Sp. Pl. 1: 507. 1753.
Plants to 8 dm, hispid to setulose. Stems simple or usually branching. Leaves to 15 cm; distal often somewhat clustered. Inflorescences: peduncle sparsely to moderately spreading-hispid throughout. Flowers: petals white, pink, orange, or red, often with dark basal spot, to 3.5 cm; anthers bluish; stigmas 5-18, disc ± flat.

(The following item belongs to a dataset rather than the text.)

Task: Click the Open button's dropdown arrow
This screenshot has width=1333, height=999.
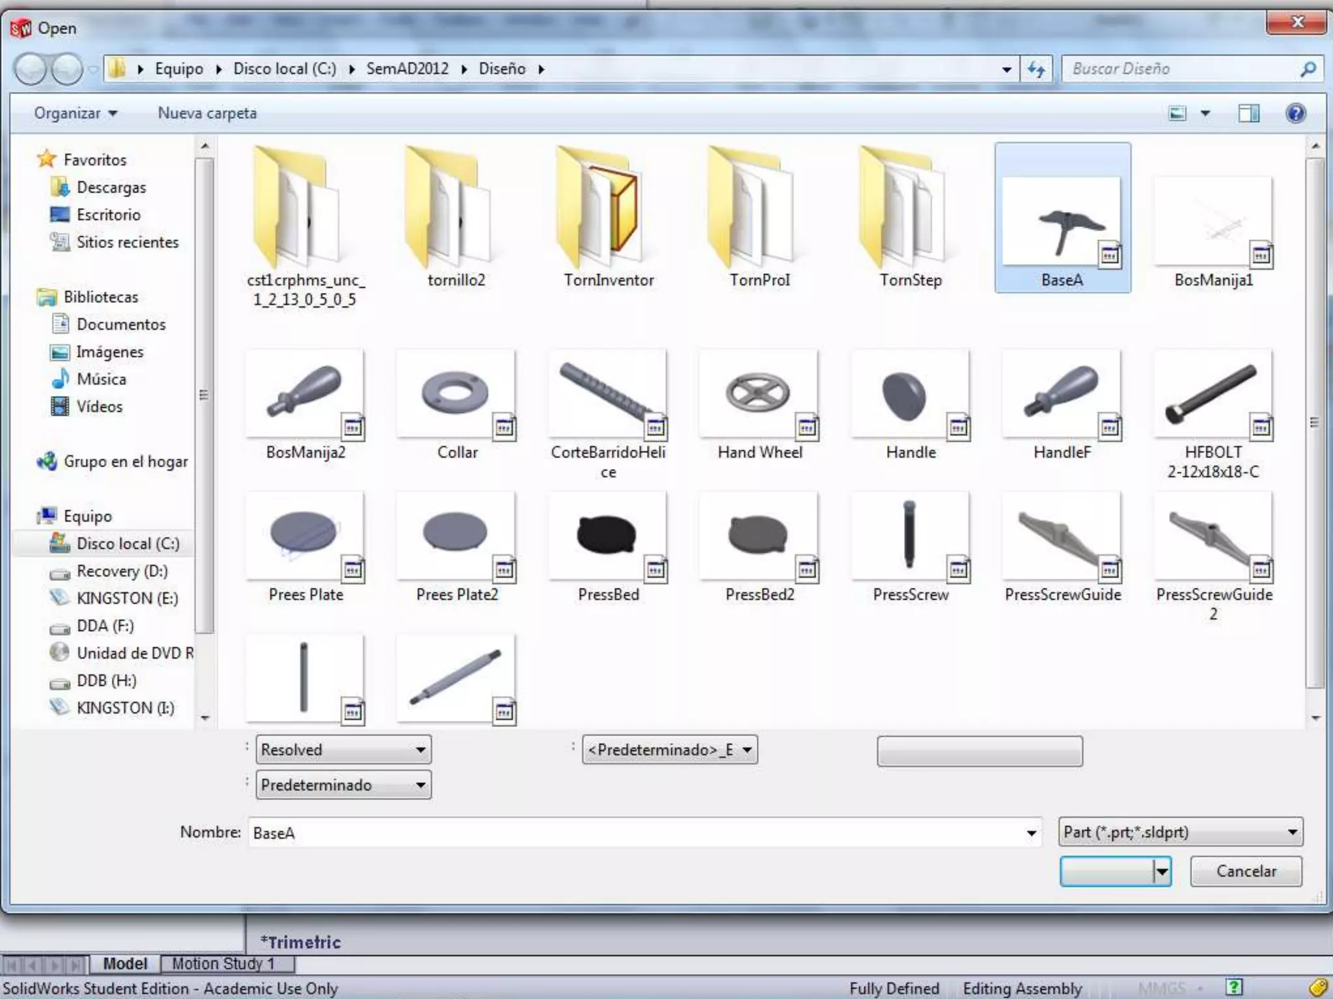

Capsules sessile or substipitate, turbinate to subglobose, obscurely ribbed, to 2 cm, less than 2 times longer than broad.
Phenology: Flowering spring–summer.
Habitat: Fields, pastures, stream banks, railroads, roadsides, and other disturbed sites
Elevation: 0-2000 m
Introduced; Man., N.B., N.S., Ont., Que., Sask., Alaska, Calif., Conn., D.C., Idaho, Ill., Iowa, La., Maine, Md., Mass., Mich., Minn., Mo., Mont., N.H., N.J., N.Mex., N.Y., N.C., Ohio, Oreg., Pa., R.I., Tex., Utah, Vt., Va., Wash., W.Va., Europe, sw Asia, n Africa.
J. W. Kadereit (1990) suggested that Papaver rhoeas originated on the east coast of the Mediterranean, probably derived from one or more of the other species of the section that are native in that region, and only after (and because) "suitable habitats in sufficient extent were provided by man." Various forms with pale pink or white, unspotted, sometimes doubled petals are grown for ornament, notably the Shirley poppies. In North America, the species escapes from cultivation fairly readily and has been introduced also as a crop weed.